You have to get a certain air pressure in your lungs for the alveolar membrane to pass oxygen across into the capillaries where the red blood cells are being pumped along, and the blood pH has to be sort of correct for the oxygen to want to latch onto the hemoglobin. Then it gets pumped out to your muscle tissues for use. There, carbon dioxide latches onto the "empty" hemoglobin where it is returned to the lungs. That is where odd things can happen. If the blood pressure and pH _are_ right, the carbon dioxide will unlatch, transfer across the membrane into the lungs, and then get exhaled. If the blood pressure and pH are _not_ right, the carbon dioxide can fail to unlatch or transfer, and it "takes another ride" around the loop. That dramatically decreases the overall efficiency of respiration. So, once that happens, it is a vicious cycle, so the victim feels bad and then gets progressively worse. You will see a drop in oxygen saturation in the blood if you have an oximeter handy.

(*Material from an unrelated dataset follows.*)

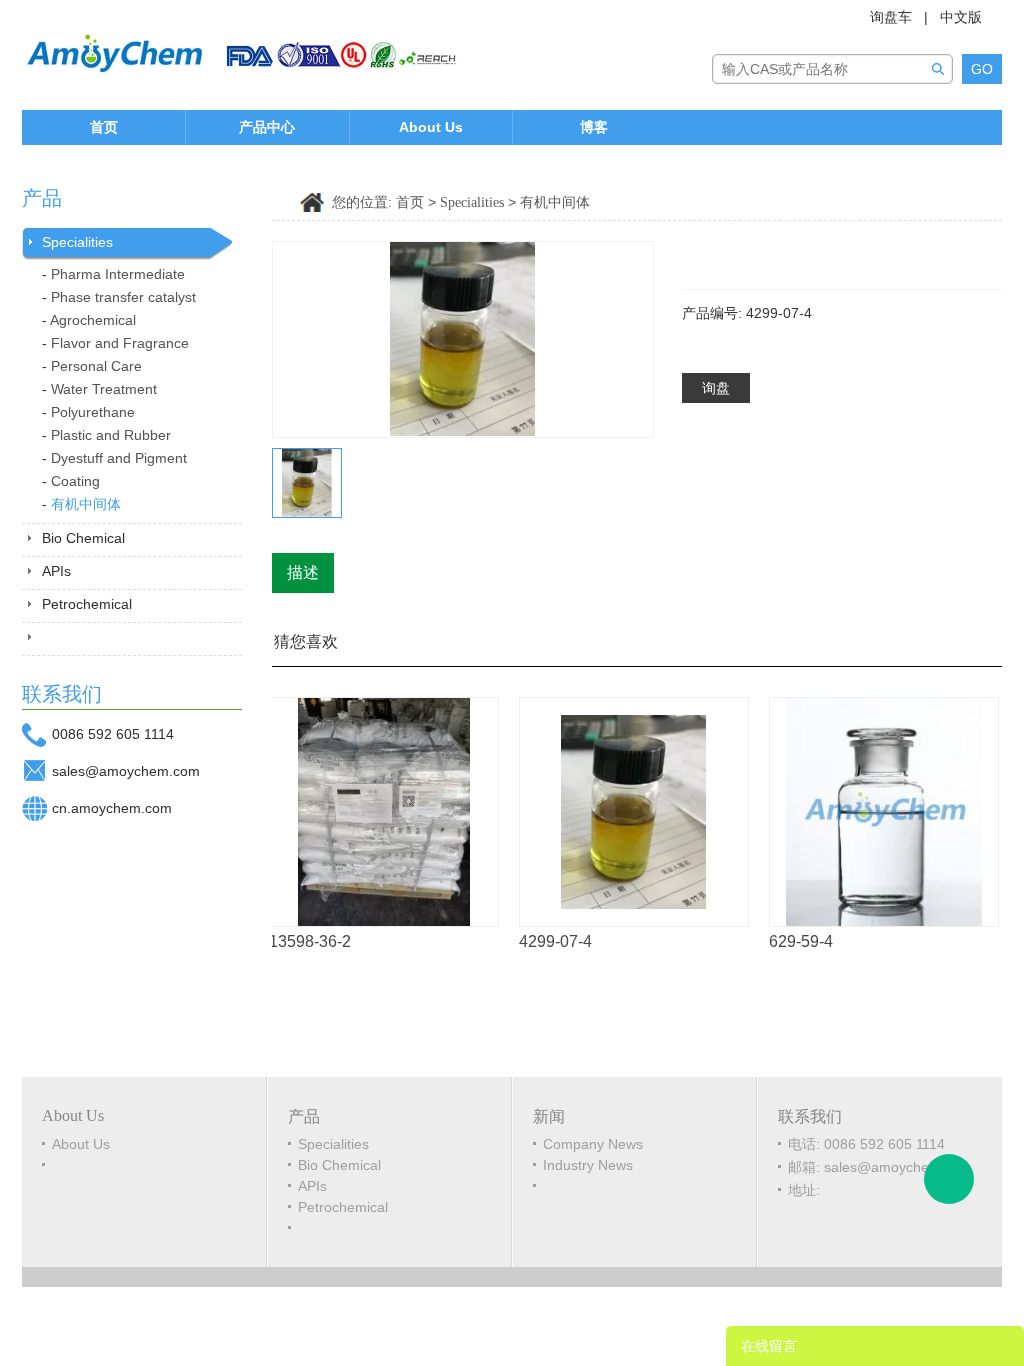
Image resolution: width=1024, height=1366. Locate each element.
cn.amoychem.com (112, 808)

If you are a big believer in luck, then you just wait for it to get better. In some cases, the victim will recover automatically, even at some moderate elevation. In other cases, the victim will not recover on his own, and intervention is necessary. The old axiom applies: Go down, go down, go down. There is a lot of evidence that taking the victim down 3000 feet will save his life, and it is best to make that happen while the victim can still move under his own power and before he becomes a statistic.
Incidentally, if you drive too far from sea level up into the mountains for your first night, you might trigger this whole problem right there before you ever get onto the trail. That's why sleeping in your car at some 11,500 foot trailhead might not be smart.